Five Below (FIVE) has been discussed as a potential breakout candidate. Friday the breakout occurred, but price stalled at the pivot on volume 13% less than average. It is possible the stock comes out again over the next few days, and this possibility merits mention here. Earnings are expected late this month, so that uncertainty may be overhanging the stock.
(It is to be noted that the “normal” pattern of a market is for price to not make it past resistance or support on its first attempt, to sometimes make it on the second try, and to often make it on the third attempt. So FIVE’s behavior is not unusual.)
The timing of Amazon.com’s (AMZN) volume-backed gap-up of a week ago has the stock as a front-runner for leadership honors should the averages continue higher. There were a number of major accumulation days in September and October that add to the legitimacy of the stock’s leadership potential. We like the estimates and the estimate acceleration.
Given the overall tentativeness of the growth sector – which could certainly change in short order – we would not be entering the stock here, but would prefer to take it on a break to a new high, using the low of the gap day as the stop. One thing that is attractive is that AMZN has not had the move that other liquid glamours have had.
Acadia Healthcare (ACHC) is one we are watching for sentiment purposes, seeing as how it was a recent breakout. It is thin, at $9.6MM in average daily dollar volume, so it will not give us the same read as a larger, more institutional-quality name.
Priceline.com (PCLN) should be watched for sentiment reasons. It and AMZN come closest to being of the Four Horsemen’s ilk. There has been some distribution, but price holds with 5% of its high.
Harman International (HAR) is another we would be watching for sentiment reasons following its Thursday breakout. It is liquid, and so provides a better eye into institutional intent than some of the junior glamours.
Lumber Liquidators (LL) cleared a five-week pattern on heavy volume two weeks ago, but follow-through has been lax. Another to watch.
Evercore Partners (EVR) is a recent breakout that has lesser import to us, but is still on our sentiment list. The breakout went nowhere, similar to most recently.
Fleetcor Technologies (FLT) is another recent breakout that closed poorly on its breakout day despite heavy volume. This is of more importance due to its liquidity ($89MM in average daily dollar volume) and reputation as a big leader in ‘12/’13.
Qihoo 360 Technology (QIHU) is a very liquid leader and has special significance to us compared with most on this list.

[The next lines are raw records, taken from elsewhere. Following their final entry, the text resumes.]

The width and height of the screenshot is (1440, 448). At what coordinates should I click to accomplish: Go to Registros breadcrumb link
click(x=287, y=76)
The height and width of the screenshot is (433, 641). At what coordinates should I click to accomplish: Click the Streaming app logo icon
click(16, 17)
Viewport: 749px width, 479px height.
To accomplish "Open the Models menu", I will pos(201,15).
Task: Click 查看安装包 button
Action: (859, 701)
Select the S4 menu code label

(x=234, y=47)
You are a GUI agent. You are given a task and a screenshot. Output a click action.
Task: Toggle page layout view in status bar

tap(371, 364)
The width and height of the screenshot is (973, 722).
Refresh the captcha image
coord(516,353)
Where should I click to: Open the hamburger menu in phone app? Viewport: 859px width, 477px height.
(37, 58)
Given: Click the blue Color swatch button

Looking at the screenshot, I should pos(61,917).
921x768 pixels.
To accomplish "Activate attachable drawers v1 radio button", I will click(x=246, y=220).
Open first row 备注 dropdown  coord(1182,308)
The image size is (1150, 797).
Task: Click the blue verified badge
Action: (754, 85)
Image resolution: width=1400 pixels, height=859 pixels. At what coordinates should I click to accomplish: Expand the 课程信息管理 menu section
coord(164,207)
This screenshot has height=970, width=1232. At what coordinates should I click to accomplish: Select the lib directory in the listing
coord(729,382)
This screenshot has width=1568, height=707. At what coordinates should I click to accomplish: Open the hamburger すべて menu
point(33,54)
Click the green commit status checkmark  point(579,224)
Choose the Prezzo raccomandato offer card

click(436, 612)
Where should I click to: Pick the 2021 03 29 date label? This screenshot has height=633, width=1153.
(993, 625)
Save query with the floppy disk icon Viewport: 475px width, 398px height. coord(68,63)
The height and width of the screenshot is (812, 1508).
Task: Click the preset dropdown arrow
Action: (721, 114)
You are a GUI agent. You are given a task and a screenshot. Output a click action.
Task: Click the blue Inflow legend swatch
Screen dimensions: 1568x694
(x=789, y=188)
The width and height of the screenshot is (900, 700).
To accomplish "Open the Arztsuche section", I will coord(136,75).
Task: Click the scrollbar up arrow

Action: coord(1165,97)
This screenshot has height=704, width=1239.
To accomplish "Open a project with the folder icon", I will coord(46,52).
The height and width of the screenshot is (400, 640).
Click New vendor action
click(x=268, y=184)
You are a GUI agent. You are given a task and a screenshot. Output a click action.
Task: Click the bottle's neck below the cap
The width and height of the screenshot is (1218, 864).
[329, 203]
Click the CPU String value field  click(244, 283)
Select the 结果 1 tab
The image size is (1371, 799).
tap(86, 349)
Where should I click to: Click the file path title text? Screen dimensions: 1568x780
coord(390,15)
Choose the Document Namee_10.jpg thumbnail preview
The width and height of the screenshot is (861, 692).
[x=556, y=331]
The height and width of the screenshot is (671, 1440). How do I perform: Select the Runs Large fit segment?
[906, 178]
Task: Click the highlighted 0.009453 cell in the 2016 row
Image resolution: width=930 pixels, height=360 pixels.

It certainly deserves to do nothing but digest the major gains from earlier this year, so more sideways action could be expected. But a breakdown on volume would represent something entirely different.
Of the above issues, only two fit the bill as pattern setups for a speculator to consider. The rest do not set up, but are listed here as they constitute some of the best vehicles with which to determine the market’s speculative sentiment. We watch these along with the Four Horsemen, Yelp (YELP), YY (YY), the biotechs, and the small-capitalization sector.
In summation, the averages stand tall. The leaders decay as large investors rotate out of high-expectation issues that have run up, and into low-expectation defensive and industrial names with reasonable valuations. Watching the averages is always important, but the speculative sentiment will be determined by the individual leaders, notably those above. We would not use this as a time to get aggressive and enter on pullbacks. We would stay in a generous cash position pending a shift in the speculative sentiment which would be evident by better follow-through in the names above.